The power of writing has always been special to me, for the fact that you get to create your own story. You can use your superpower to make peace in your world or tear it apart. Seemingly unbeknownst to many, there is that much power in words. I have asked myself, “who the fuck do you think are”? I didn’t write it. I didn’t record it. I just kept saying it in my head, over and over. Each time in a different tone, a different cadence, intentionally trying to elicit a different emotion. There was one feeling that stayed with me, it followed me. 

I FELT PROUD. 

Proud because I knew that I control my own power. Proud because it wasn’t my ego talking. Proud because when I had asked myself, “who the fuck do you think you are?” I knew deep in my soul, i’m the mothafucka who other people cannot define. I smiled, smirked maybe. It isn’t some divine revelation; it’s just me finding time to be by myself on my balcony, listening to music with a glass of tequila and listening to instincts. Get over it, we all talk to ourselves. To me, there’s something extremely inspiring in finding these truths and expressing them through written content. 

Trying to empower ourselves is not an easy task.
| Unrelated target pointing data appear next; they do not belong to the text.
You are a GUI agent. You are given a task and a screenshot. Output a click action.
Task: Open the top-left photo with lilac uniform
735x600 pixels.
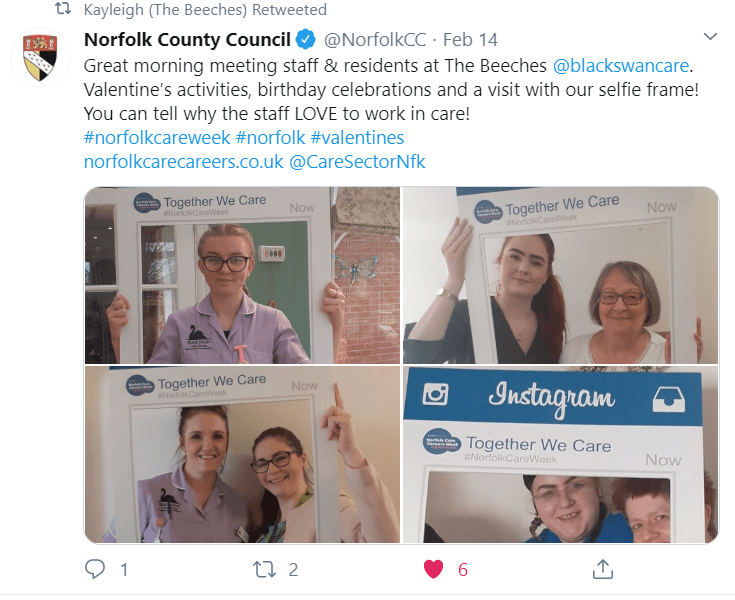[242, 275]
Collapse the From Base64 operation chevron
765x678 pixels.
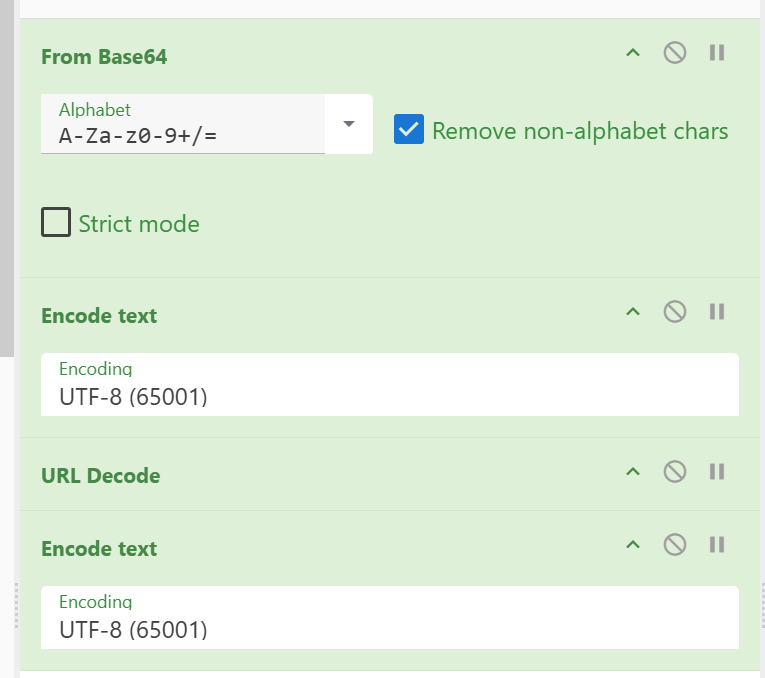coord(633,53)
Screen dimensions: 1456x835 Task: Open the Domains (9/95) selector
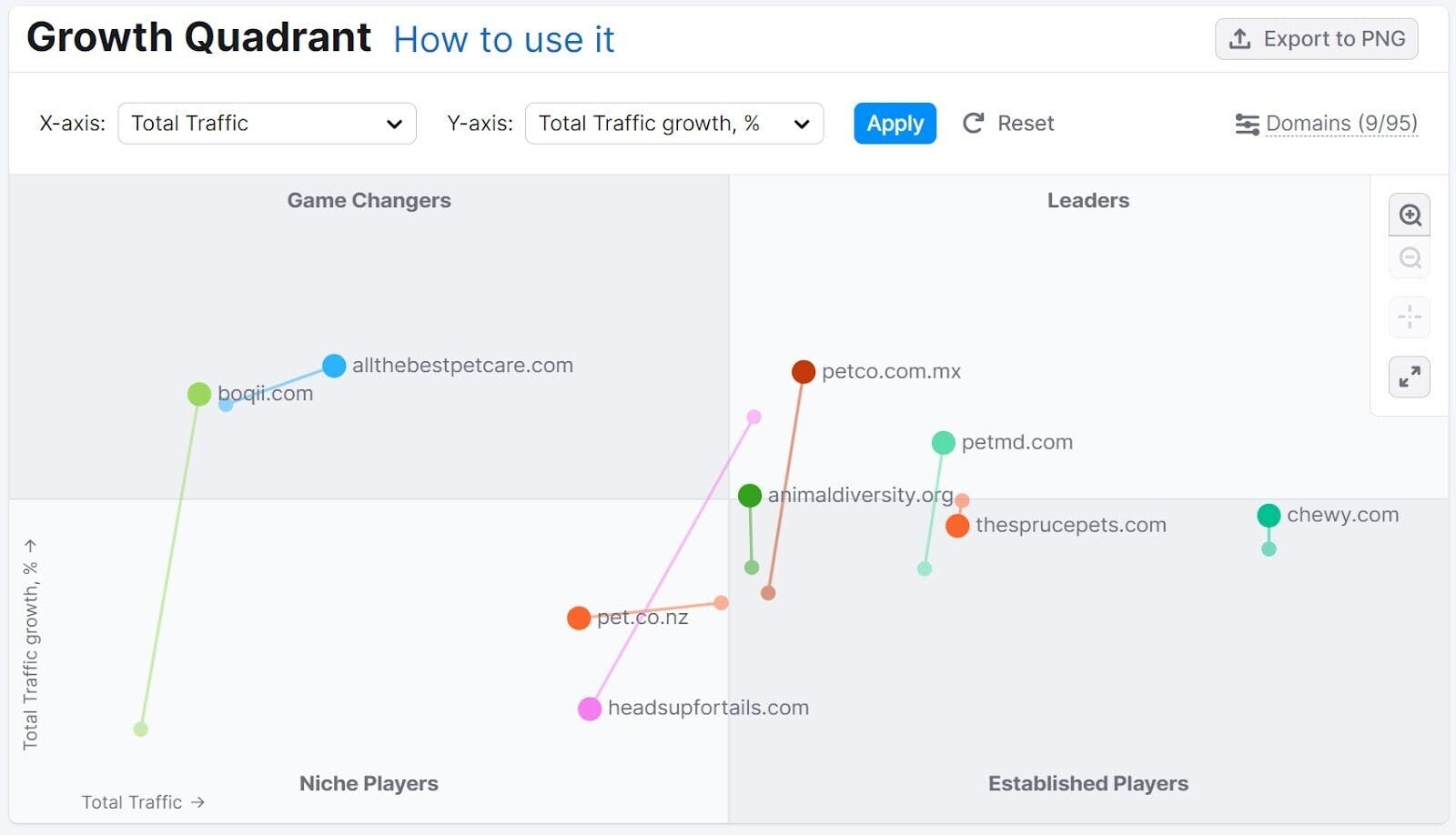point(1340,123)
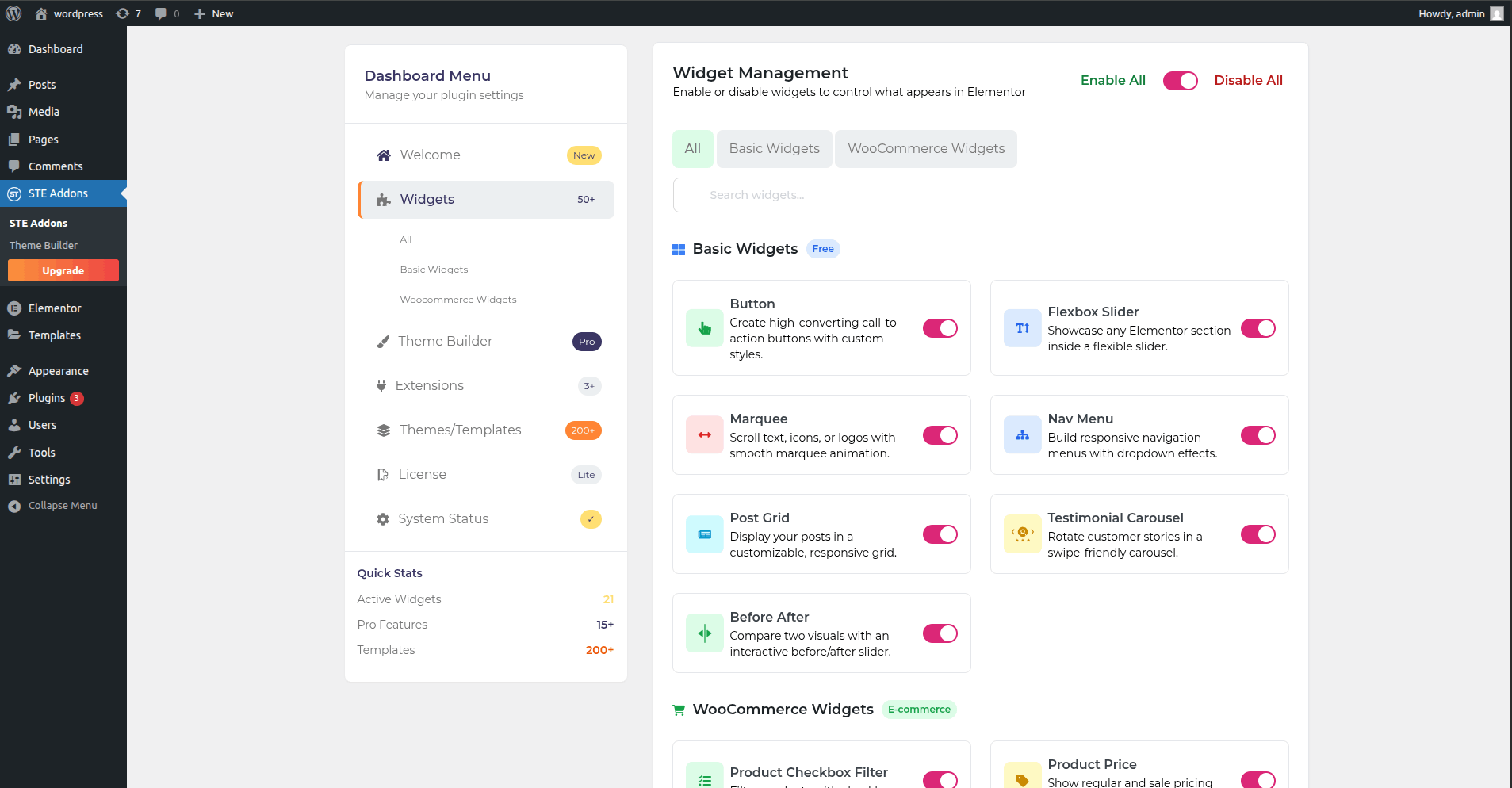Click the Disable All link
1512x788 pixels.
point(1248,80)
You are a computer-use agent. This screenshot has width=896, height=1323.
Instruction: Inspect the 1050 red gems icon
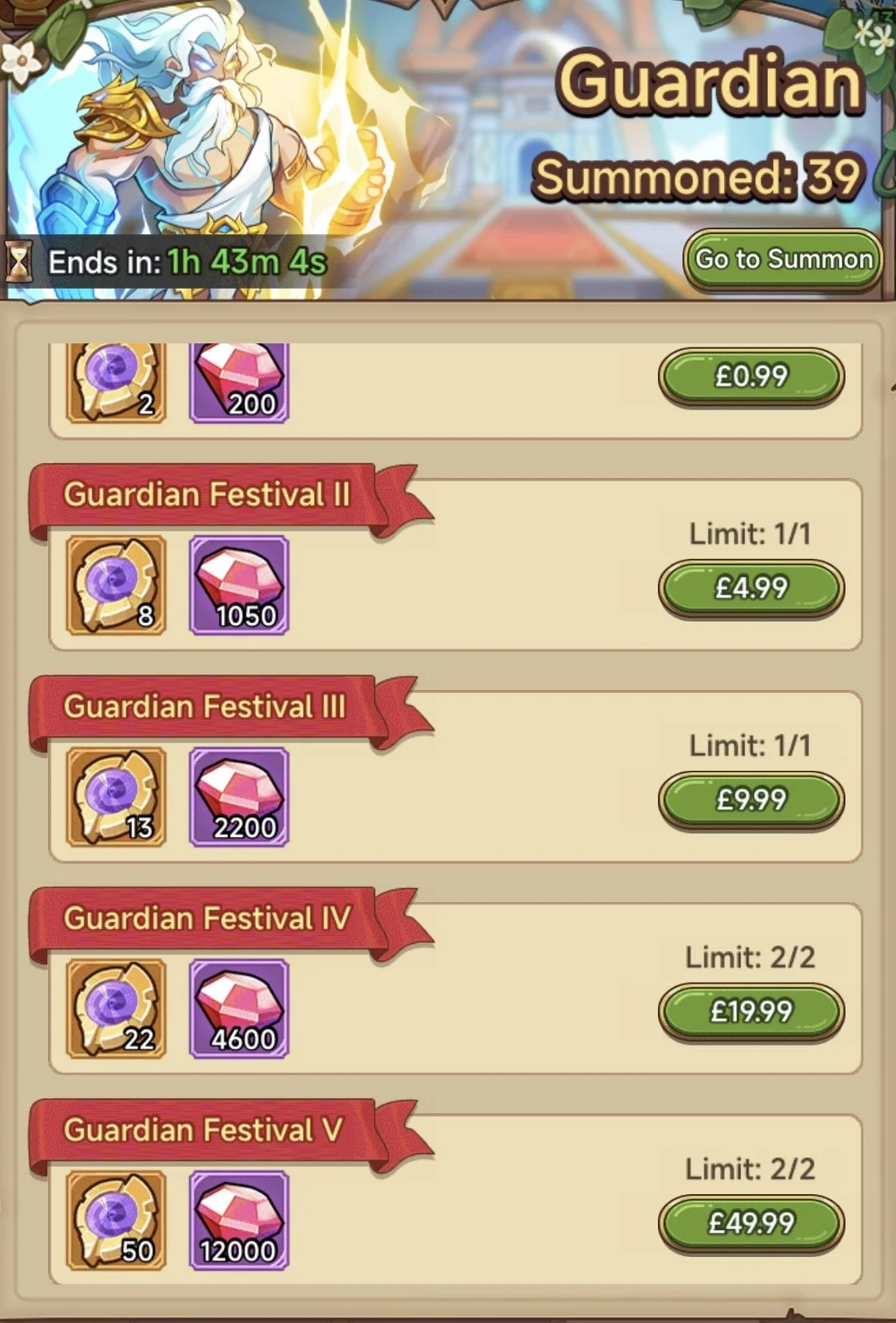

We reflect on all of what we’ve done, the good and the bad. To ourselves and others we feel guilt, pride, anger, comfort, all of it. It’s a distraction but one we need. To allow ourselves to feel. To be emotional and accept it. Go through the ups and downs. What really matters is the end; how we come out of it. So I’ll leave you with this, feel empowered you made it out of dire or adverse circumstances. You’re reading this aren’t you? Feel empowered that you are in control. Feel empowered that you hold the pen that controls the story. Continue to ask yourself, who the do you think you are until the narrative changes to one self-empowering mothafucka.